**TASK**: Exactly as they stand, set down the following records once more.

[Stored items]
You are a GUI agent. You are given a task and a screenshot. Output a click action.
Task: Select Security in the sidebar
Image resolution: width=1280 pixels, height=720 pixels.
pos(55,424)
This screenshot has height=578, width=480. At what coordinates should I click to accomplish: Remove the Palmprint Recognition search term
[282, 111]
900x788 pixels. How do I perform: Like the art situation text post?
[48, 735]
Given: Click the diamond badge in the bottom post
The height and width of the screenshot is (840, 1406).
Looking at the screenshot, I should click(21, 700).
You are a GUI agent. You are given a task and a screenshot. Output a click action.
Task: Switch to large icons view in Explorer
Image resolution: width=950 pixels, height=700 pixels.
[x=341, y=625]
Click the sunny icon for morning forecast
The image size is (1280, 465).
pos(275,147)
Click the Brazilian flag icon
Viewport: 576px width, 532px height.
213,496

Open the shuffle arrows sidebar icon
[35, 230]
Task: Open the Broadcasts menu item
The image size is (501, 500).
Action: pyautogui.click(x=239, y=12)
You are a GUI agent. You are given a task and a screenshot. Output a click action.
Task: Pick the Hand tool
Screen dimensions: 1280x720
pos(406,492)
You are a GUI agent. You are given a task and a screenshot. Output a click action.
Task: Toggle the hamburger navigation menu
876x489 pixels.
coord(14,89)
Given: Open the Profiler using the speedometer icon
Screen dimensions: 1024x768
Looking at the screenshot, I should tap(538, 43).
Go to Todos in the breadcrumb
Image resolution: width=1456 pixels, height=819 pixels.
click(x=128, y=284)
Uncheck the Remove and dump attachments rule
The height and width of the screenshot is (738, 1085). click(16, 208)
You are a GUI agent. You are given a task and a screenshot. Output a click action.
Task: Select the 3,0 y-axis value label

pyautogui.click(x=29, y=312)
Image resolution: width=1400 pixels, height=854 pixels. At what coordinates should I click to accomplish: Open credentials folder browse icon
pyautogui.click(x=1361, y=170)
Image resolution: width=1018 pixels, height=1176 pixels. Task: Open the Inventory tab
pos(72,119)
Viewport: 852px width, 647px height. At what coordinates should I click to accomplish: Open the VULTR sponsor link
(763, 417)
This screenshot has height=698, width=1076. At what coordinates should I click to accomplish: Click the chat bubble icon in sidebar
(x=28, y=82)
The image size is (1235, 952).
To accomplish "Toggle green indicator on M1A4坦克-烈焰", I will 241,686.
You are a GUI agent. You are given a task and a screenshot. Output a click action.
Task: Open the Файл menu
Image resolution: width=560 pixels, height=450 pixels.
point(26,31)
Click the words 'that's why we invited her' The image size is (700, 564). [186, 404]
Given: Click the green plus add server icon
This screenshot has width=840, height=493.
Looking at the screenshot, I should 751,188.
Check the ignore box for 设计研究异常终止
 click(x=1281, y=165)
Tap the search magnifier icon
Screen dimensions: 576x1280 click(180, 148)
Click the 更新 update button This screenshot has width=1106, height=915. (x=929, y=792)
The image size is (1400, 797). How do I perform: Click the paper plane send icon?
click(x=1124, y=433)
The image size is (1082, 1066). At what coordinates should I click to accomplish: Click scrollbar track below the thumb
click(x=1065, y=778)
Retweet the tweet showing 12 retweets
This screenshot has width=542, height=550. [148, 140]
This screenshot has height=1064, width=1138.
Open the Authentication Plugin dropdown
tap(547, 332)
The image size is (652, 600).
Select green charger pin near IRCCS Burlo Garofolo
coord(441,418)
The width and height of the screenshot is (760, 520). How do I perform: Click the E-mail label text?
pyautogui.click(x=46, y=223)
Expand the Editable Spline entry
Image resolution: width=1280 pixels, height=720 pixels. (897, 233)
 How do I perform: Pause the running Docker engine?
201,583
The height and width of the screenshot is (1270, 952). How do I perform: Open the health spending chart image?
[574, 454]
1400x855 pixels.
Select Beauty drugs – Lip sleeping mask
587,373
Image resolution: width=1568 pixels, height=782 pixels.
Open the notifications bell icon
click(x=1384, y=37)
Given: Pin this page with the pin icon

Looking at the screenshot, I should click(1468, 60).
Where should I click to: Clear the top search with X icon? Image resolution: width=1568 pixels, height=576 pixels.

**OUTPUT FOR THIS TASK**:
You are a GUI agent. You are given a task and a screenshot. Output a click action.
Task: Select Security in the sidebar
Image resolution: width=1280 pixels, height=720 pixels.
pos(55,424)
This screenshot has height=578, width=480. At what coordinates should I click to accomplish: Remove the Palmprint Recognition search term
[282, 111]
900x788 pixels. How do I perform: Like the art situation text post?
[48, 735]
Given: Click the diamond badge in the bottom post
The height and width of the screenshot is (840, 1406).
Looking at the screenshot, I should click(21, 700).
You are a GUI agent. You are given a task and a screenshot. Output a click action.
Task: Switch to large icons view in Explorer
Image resolution: width=950 pixels, height=700 pixels.
[x=341, y=625]
Click the sunny icon for morning forecast
The image size is (1280, 465).
pos(275,147)
Click the Brazilian flag icon
Viewport: 576px width, 532px height.
213,496

Open the shuffle arrows sidebar icon
[35, 230]
Task: Open the Broadcasts menu item
The image size is (501, 500).
Action: pyautogui.click(x=239, y=12)
You are a GUI agent. You are given a task and a screenshot. Output a click action.
Task: Pick the Hand tool
Screen dimensions: 1280x720
pos(406,492)
You are a GUI agent. You are given a task and a screenshot. Output a click action.
Task: Toggle the hamburger navigation menu
876x489 pixels.
coord(14,89)
Given: Open the Profiler using the speedometer icon
Screen dimensions: 1024x768
Looking at the screenshot, I should tap(538, 43).
Go to Todos in the breadcrumb
Image resolution: width=1456 pixels, height=819 pixels.
click(x=128, y=284)
Uncheck the Remove and dump attachments rule
The height and width of the screenshot is (738, 1085). click(16, 208)
You are a GUI agent. You are given a task and a screenshot. Output a click action.
Task: Select the 3,0 y-axis value label

pyautogui.click(x=29, y=312)
Image resolution: width=1400 pixels, height=854 pixels. At what coordinates should I click to accomplish: Open credentials folder browse icon
pyautogui.click(x=1361, y=170)
Image resolution: width=1018 pixels, height=1176 pixels. Task: Open the Inventory tab
pos(72,119)
Viewport: 852px width, 647px height. At what coordinates should I click to accomplish: Open the VULTR sponsor link
(763, 417)
This screenshot has height=698, width=1076. At what coordinates should I click to accomplish: Click the chat bubble icon in sidebar
(x=28, y=82)
The image size is (1235, 952).
To accomplish "Toggle green indicator on M1A4坦克-烈焰", I will 241,686.
You are a GUI agent. You are given a task and a screenshot. Output a click action.
Task: Open the Файл menu
Image resolution: width=560 pixels, height=450 pixels.
point(26,31)
Click the words 'that's why we invited her' The image size is (700, 564). [186, 404]
Given: Click the green plus add server icon
This screenshot has width=840, height=493.
Looking at the screenshot, I should 751,188.
Check the ignore box for 设计研究异常终止
 click(x=1281, y=165)
Tap the search magnifier icon
Screen dimensions: 576x1280 click(180, 148)
Click the 更新 update button This screenshot has width=1106, height=915. (x=929, y=792)
The image size is (1400, 797). How do I perform: Click the paper plane send icon?
click(x=1124, y=433)
The image size is (1082, 1066). At what coordinates should I click to accomplish: Click scrollbar track below the thumb
click(x=1065, y=778)
Retweet the tweet showing 12 retweets
This screenshot has width=542, height=550. [148, 140]
This screenshot has height=1064, width=1138.
Open the Authentication Plugin dropdown
tap(547, 332)
The image size is (652, 600).
Select green charger pin near IRCCS Burlo Garofolo
coord(441,418)
The width and height of the screenshot is (760, 520). How do I perform: Click the E-mail label text?
pyautogui.click(x=46, y=223)
Expand the Editable Spline entry
Image resolution: width=1280 pixels, height=720 pixels. (897, 233)
 How do I perform: Pause the running Docker engine?
201,583
The height and width of the screenshot is (1270, 952). How do I perform: Open the health spending chart image?
[574, 454]
1400x855 pixels.
Select Beauty drugs – Lip sleeping mask
587,373
Image resolution: width=1568 pixels, height=782 pixels.
Open the notifications bell icon
click(x=1384, y=37)
Given: Pin this page with the pin icon

Looking at the screenshot, I should click(1468, 60).
Where should I click to: Clear the top search with X icon? Image resolution: width=1568 pixels, height=576 pixels.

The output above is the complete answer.